Hi, I'm the "Google kernel contributor" that this article is about.
Let me introduce myself. I'm Steven Rostedt (some people jokingly say 'Roasted' which started when I was in third grade. I sometimes use the term myself).
tl;dr; Google had very little to do with the email thread. I didn't copy a function that I didn't understand but it was overkill for my use case which is why Linus said I didn't understand it. Linus was having a bad week when a bug report came in on my code.
Sorry for the long post. Most people will not read this and I'm fine with that. The article will be forgotten in a month but lives forever. I wanted my response to live with it. For the few of you that care about the background, including why Linus blew up, feel free to continue.
My background. I started Linux kernel development while working on my Masters in 1998. I fell in love with doing it, and sought out work as a kernel developer. In 2001, I landed a job at TimeSys porting their version of the Linux kernel to embedded boards. In 2003, I became a contractor focusing on using Linux in real time environments. In 2006, I joined Red Hat and helped them create their Real Time Linux offerings. In 2017, I left Red Hat and joined VMware as I was asked to help them "Convert an Open Source hostile company into an Open Source friendly one". I was mostly there to consult on how to interact with the open source communities and where we made the policy that any change to an open source project must benefit the community and not just the company. About 20% of my time was to consult the company and 80% was to continue my upstream contributions. After 5 years with VMware, my contributions were becoming less relevant to the company, so I left in 2022 and joined Google to work on ChromeOS where I help improve performance on their low end Chromebooks. Basically, I work to improve the laptops your kids use in school.
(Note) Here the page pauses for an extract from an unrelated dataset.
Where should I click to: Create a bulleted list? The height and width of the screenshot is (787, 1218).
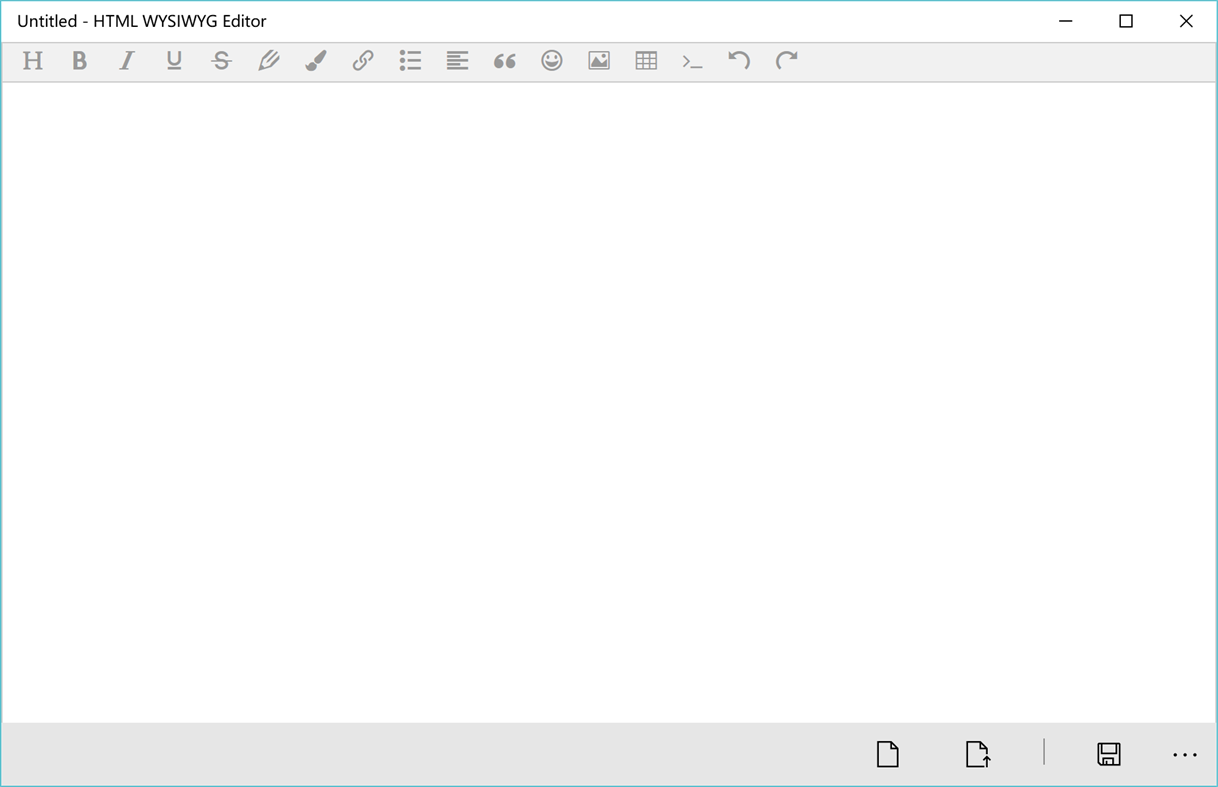pyautogui.click(x=410, y=61)
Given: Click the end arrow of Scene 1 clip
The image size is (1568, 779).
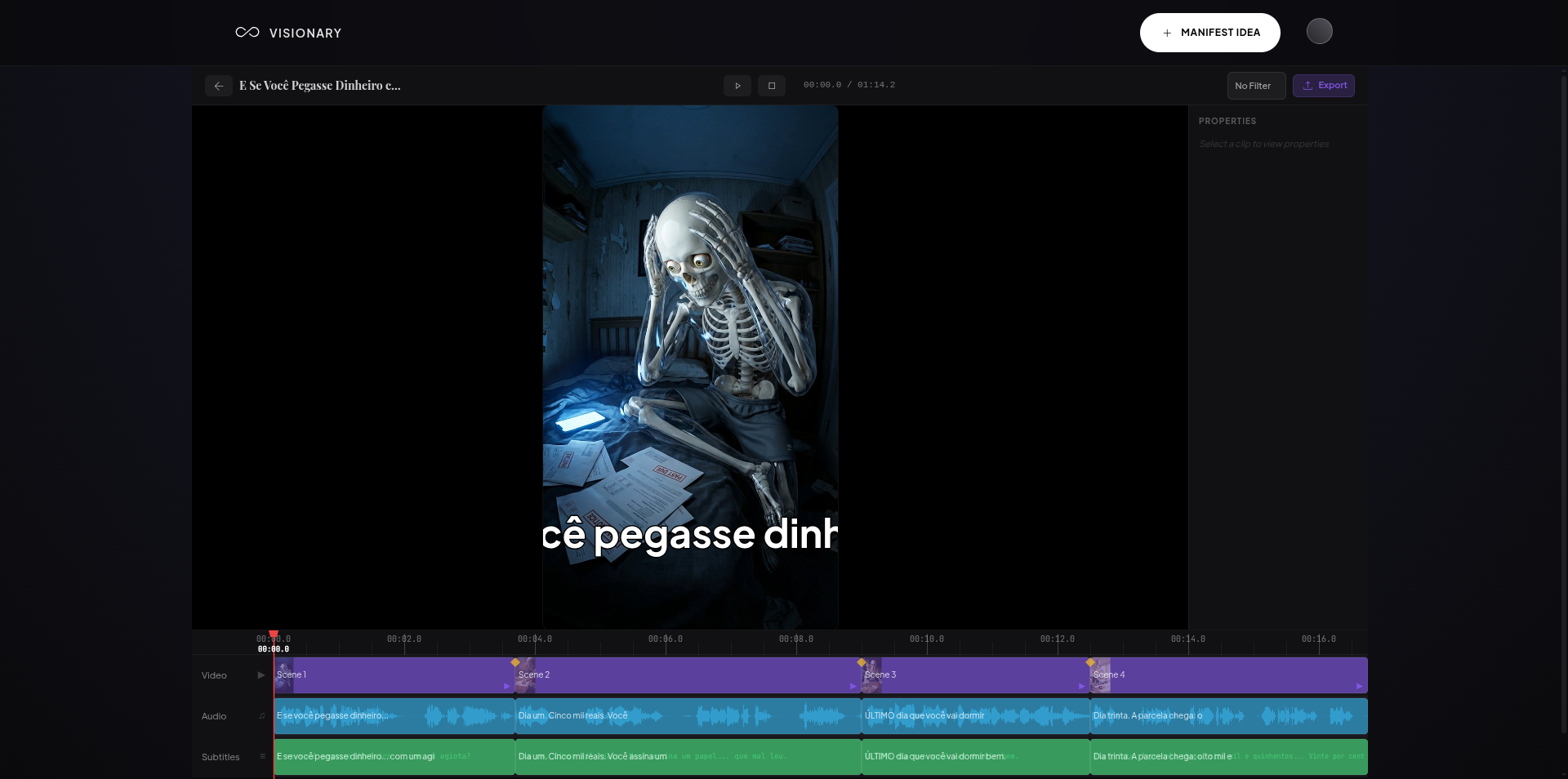Looking at the screenshot, I should [x=507, y=686].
In 2008 (at Red Hat), I wrote the tracing infrastructure (aka ftrace) of the Linux kernel. As my heart has always been with embedded development I wanted the tracing infrastructure to easily be used on embedded devices. I chose to use a file system base interface that was functional with nothing more than BusyBox (a simple embedded shell). My kernel expertise is with the scheduler, interrupts, real-time, a bit of memory management and obviously tracing. I've never worked much in the file system management layer. At the time, I decided to use the debugfs file system (/sys/kernel/debug) as it was the easiest to implement. I added a directory there (/sys/kernel/debug/tracing) to interact with my infrastructure. I've been thanked several times by the embedded community for making the interface so simple to use, including by the lead of Ingenuity, the Mars helicopter, as my code was heavily used in debugging it, My scheduler work happens to be on the helicopter too, so I know that my code was running (and flying) on Mars! ;-)
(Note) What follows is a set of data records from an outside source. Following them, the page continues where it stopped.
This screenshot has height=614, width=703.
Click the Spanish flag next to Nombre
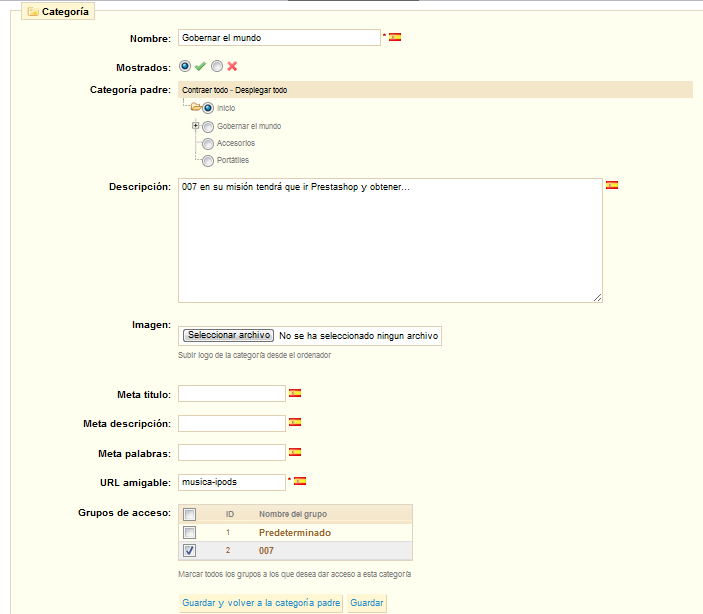point(395,38)
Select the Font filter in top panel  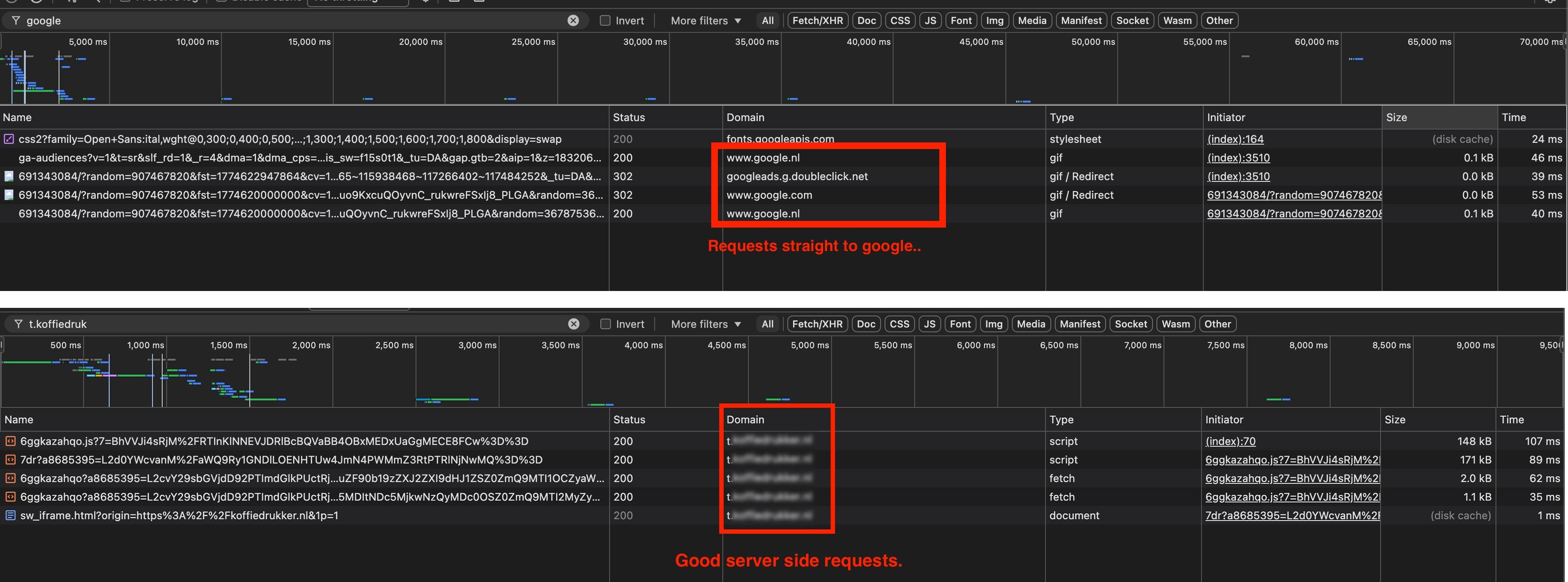pos(961,20)
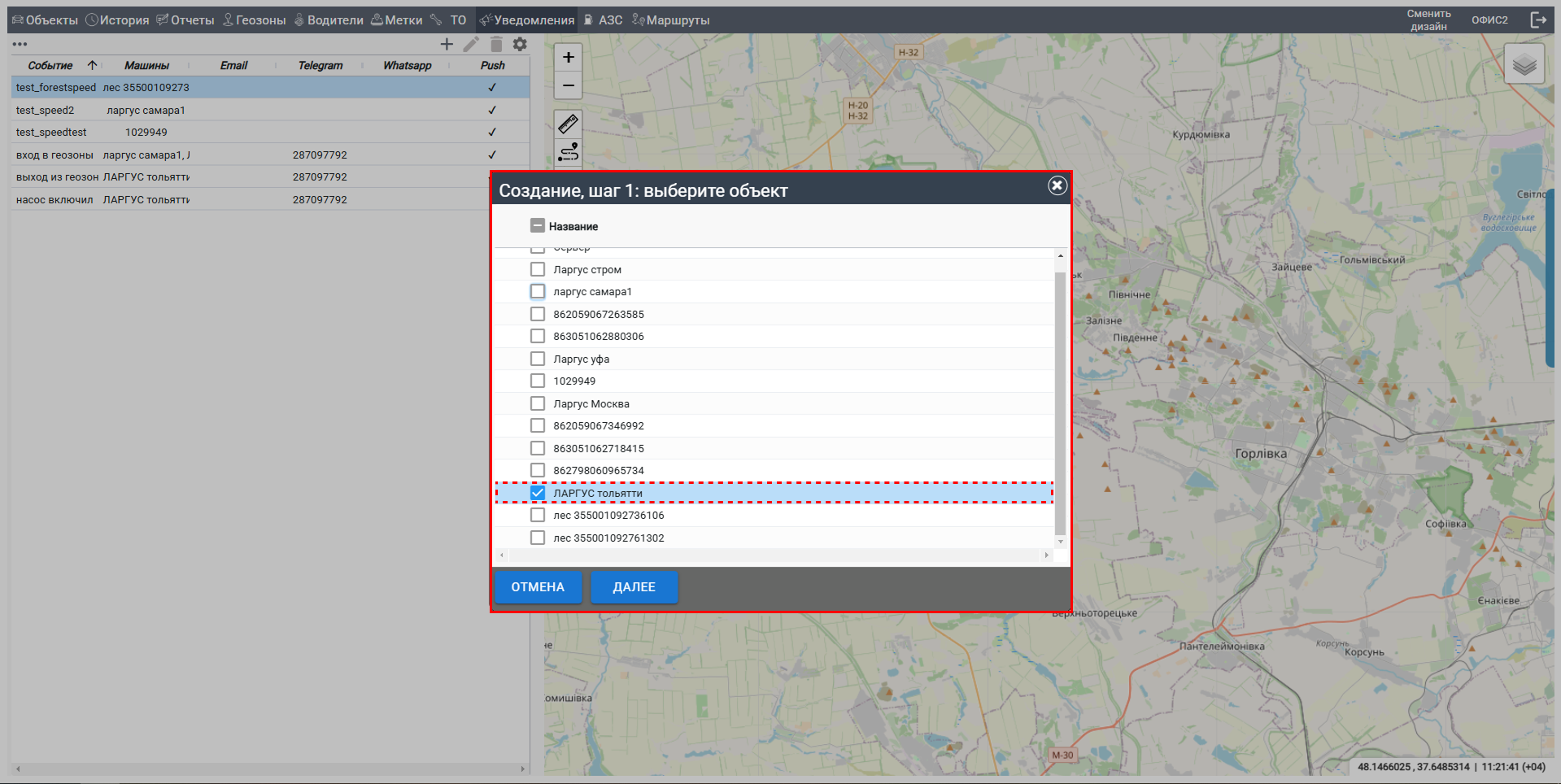Click the ДАЛЕЕ button
Screen dimensions: 1561x784
pos(634,587)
As my code was starting to be used in production environments, I was asked (not by Google, but by others), if I could move the tracing interface out of debugfs. That's because debugfs is an all or nothing file system, and being a debug interface there could be vulnerabilities along with it. So I created tracefs. As I stated before, I didn't know much about file systems and after talking with some file system folks, they just told me to clone debugfs and start with that. I did and it wasn't that hard. In 2016 (still at Red Hat), the tracing infrastructure appears in /sys/kernel/tracing and has no dependency on debugfs. For backward compatibility, when you mount debugfs, it will automatically mount tracefs in its original location.
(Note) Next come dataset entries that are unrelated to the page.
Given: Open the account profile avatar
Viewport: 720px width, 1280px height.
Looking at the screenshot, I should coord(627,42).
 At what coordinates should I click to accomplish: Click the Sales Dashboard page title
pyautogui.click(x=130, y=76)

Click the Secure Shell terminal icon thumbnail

While I was at VMware, someone outside of VMware complained to me that tracefs had a very high memory footprint. Investigating, I found that it was due to the trace event files and directories. The trace events are created by any kernel developer, and we now have close to 2 thousand of them which creates close to 20 thousand files in tracefs. When you boot up, these event files are created even if you don't mount tracefs. But here's where my lack of knowledge on the Linux virtual file system (VFS) layer was a problem. I based tracefs off of debugfs which was actually doing things wrong. It used "dentry" as a handle to the interface. A dentry is just a VFS cache element. It should never be used outside of VFS as it is a critical element of the VFS layer. As tracefs copied debugfs, it inherited the same issue. The problem for me was, I still didn't know this was wrong until the blow up with Linus. I realized that the dentry and its backing inode was the cause of the memory footprint, as it wasn't being used as a cache to the file system but was being created for every event. In early 2020 I started looking at converting the "events" directory in tracefs over to something that would only allocate the dentry and inode when referenced. I got a working prototype semi working but ran out of time to finish it. Another engineer at VMware who was mostly doing Linux kernel backports asked me if there's any TODO items I had that he could work on to become a more established kernel engineer. I gave him the eventfs work. He got it working, but as I was his only interface to the kernel, I guided him incorrectly due to still thinking it was OK to use dentry as a handle. The incorrect code was my fault, not his.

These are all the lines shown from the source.